I’ve been a cynical, negative bitch since middle school. Well, before that, really. My Mom likes to tell people about my first report card back from kindergarten, on which the teacher wrote, “She is a thundercloud. When she doesn’t get her way, she pouts, or hits the other children.” So not much has changed there, and it’s even worse now that I’m middle-aged, cresting over the hump of what I hope will be the middle of my life with a clumsy, lumbering trip and a resounding thump as I fall face-first into the snow. But sometimes, when you really, really need to see it, you are surprised by good things.
Three different friends are struggling right now. Cancer has hit two of them – one undergoing chemo for the 2nd time and another going through surgery and a long recovery. A third friend goes under the knife very soon as well, with a potentially difficult recovery. Caring friends have set up meal trains and other helping services for them. One of the friends is several states away from those who are helping, who are from all over the country, and yet people are responding, connecting, buying the T-shirt, sending a donation for medical expenses. My first inclination is always to help, help, help. Last year I was in a better position to do something like this, and did help some who were struggling. This year, I realize I have to keep my priorities in order, as there is very little time and money to play with. Feed and clothe the kid first, then myself. Then if there is something leftover, I can give. But this fall has shown there is not really anything leftover, I’m cutting it really close to the bone and instead of giving, I need to figure out a way to get more income so I can not be so stressed all the time about money-related things. It was a sobering moment early this morning when I realized I really can’t participate in these activities for my friends, but I am nothing if not practical, and I realize I can’t. But I am so thankful there are others who are willing and able to step up and take care of my friends. This is a good thing, and so I am not sad. I will send cards and write letters and give care and love and hopefully helpful advice, of which I have an endless supply, but others will have to bear the rest of the burden. I’m so glad they’re doing that.
I read a story this morning about a 17-year-old girl who had just learned CPR in health class at high school, who saved the life of a baby in Wal-Mart who was not breathing and had no pulse, by using her new skills until paramedics arrived. This is also a good thing, and makes me feel like there is a generation of helpful, smart people coming to take shit over, which will make me feel comforted as I continue to age, hopefully uneventfully. My annual biopsy for cancer is Thursday morning, so there’s always a bit of holding of the breath until I get those results.

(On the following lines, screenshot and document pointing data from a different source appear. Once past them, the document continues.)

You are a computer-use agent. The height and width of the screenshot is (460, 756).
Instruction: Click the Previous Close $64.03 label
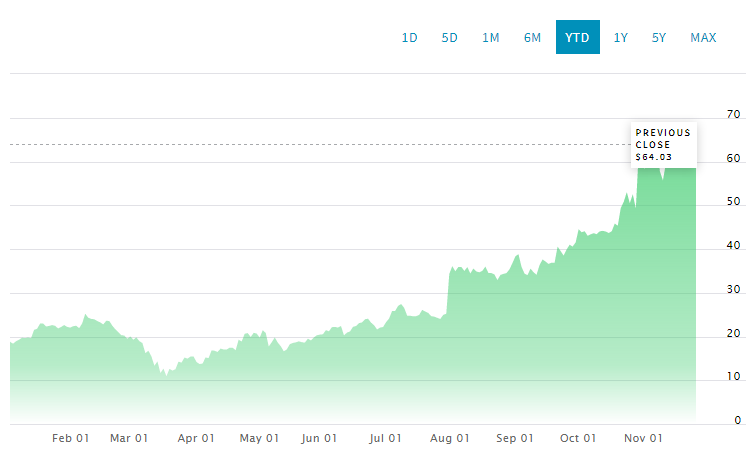(663, 144)
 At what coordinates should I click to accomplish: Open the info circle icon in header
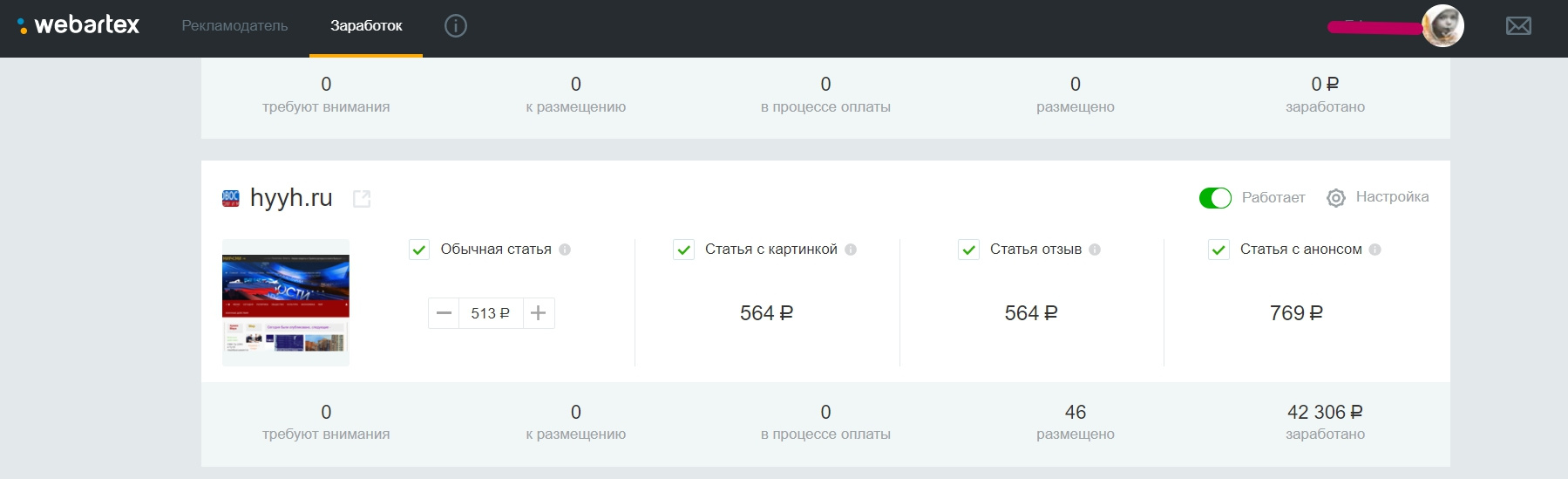[x=455, y=26]
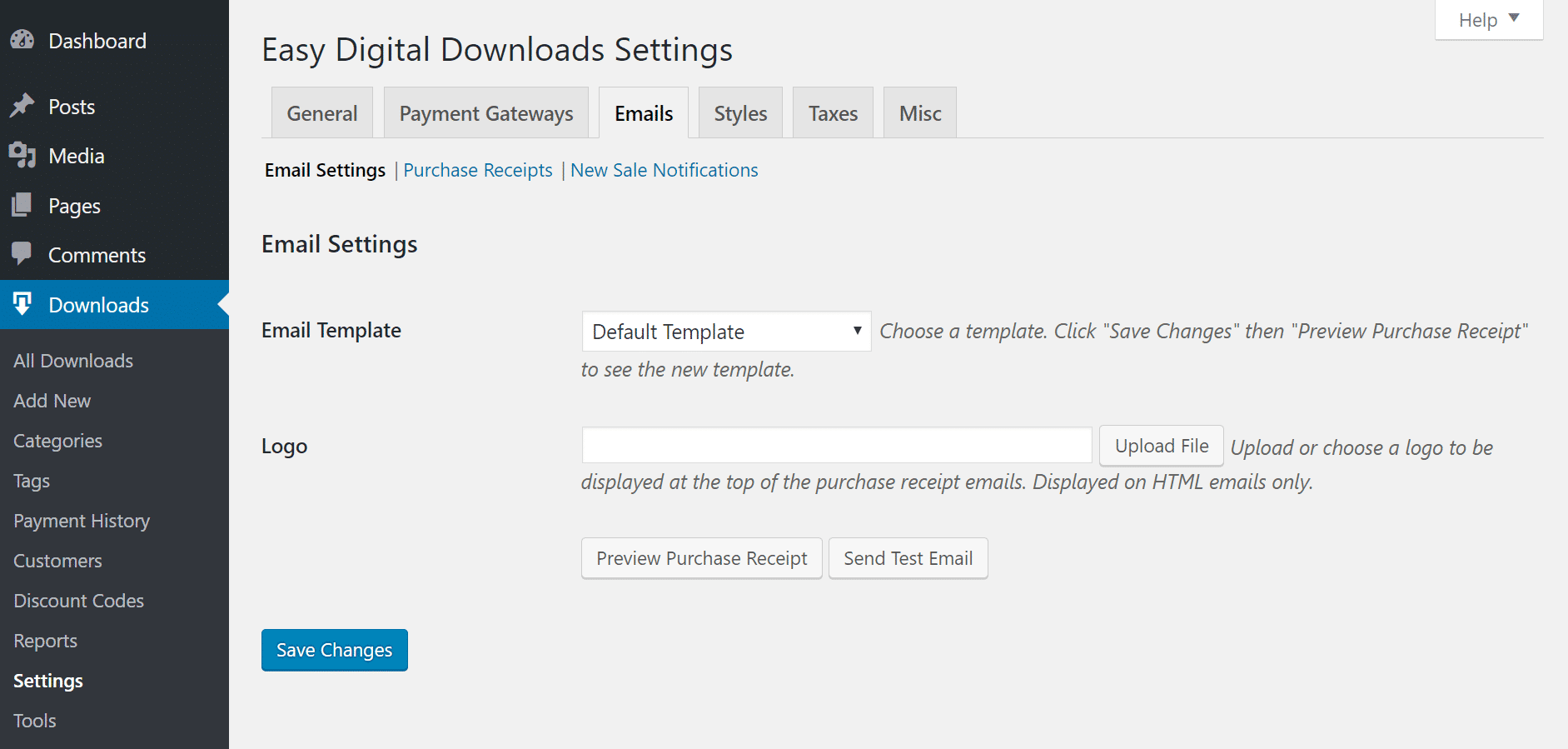Click the Save Changes button
Viewport: 1568px width, 749px height.
pos(334,650)
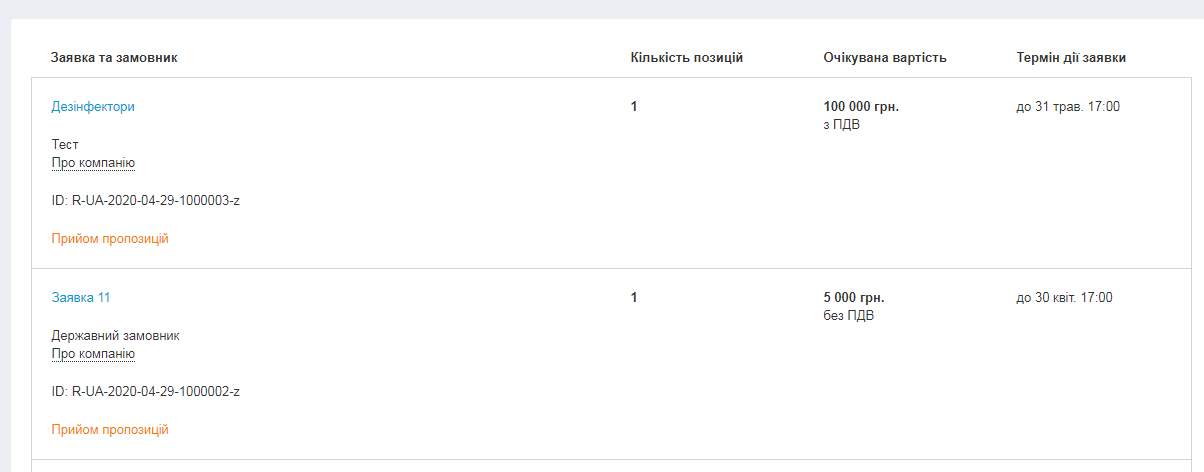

There is also an important personal anniversary coming up for me, a cause worth celebrating, and so I am going to have a party. It won’t be lavish. It might even be (gasp) potluck. But I want to gather people around me who can celebrate this important milestone with me. That will be in January, and it’s an anniversary I’m grateful to be around to celebrate.
And finally, the kindness of both strangers and friends. Some I don’t even know very well. Some I only know online. Some I rarely see, but with whom I share treasured memories of good times long ago, wood beams and steel rail that laid the track in a connection that has never broken, even with all the cycles of life. Even with many miles and many years between those times and now. Friends like these have made it possible for me to have a proper Thanksgiving meal this year. They have ensured my son will squeal with delight when he opens his presents from Santa, something I wasn’t sure I was going to be able to pull off. And they’ve touched my heart and my soul, offering light when I’ve felt surrounded by darkness and failure. When there are big, white and red life rings coming at you from many directions, you just have to take one and let them pull you to safety.
This Thanksgiving season, I am truly, truly thankful.